What you have to do → Track down every line below that holds "computer" and copy it.
══ Data shown
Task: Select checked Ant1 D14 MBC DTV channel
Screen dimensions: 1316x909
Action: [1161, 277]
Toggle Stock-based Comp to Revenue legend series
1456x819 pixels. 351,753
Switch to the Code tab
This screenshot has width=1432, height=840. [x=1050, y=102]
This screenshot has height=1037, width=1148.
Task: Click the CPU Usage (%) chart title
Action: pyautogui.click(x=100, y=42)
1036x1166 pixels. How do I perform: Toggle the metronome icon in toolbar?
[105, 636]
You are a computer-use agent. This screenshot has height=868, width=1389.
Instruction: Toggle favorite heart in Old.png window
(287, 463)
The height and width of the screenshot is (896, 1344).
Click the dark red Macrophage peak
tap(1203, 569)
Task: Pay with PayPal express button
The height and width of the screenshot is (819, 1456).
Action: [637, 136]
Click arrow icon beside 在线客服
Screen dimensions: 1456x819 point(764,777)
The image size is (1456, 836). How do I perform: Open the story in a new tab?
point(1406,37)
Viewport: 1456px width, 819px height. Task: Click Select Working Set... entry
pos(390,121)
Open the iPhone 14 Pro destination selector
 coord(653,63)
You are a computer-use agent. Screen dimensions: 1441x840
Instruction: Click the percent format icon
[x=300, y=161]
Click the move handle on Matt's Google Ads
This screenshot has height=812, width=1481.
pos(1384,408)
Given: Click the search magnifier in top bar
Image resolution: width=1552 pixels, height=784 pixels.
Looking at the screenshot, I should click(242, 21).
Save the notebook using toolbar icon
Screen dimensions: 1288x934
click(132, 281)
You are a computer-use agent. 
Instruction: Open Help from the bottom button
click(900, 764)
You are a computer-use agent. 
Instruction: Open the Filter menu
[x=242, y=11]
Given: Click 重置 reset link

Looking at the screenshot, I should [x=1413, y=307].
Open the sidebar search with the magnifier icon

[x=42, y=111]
════
Answer box →
You are a computer-use agent. This screenshot has height=868, width=1389.
You are a computer-use agent. Screen dimensions: 1441x840
You are a computer-use agent. 
You are a computer-use agent. 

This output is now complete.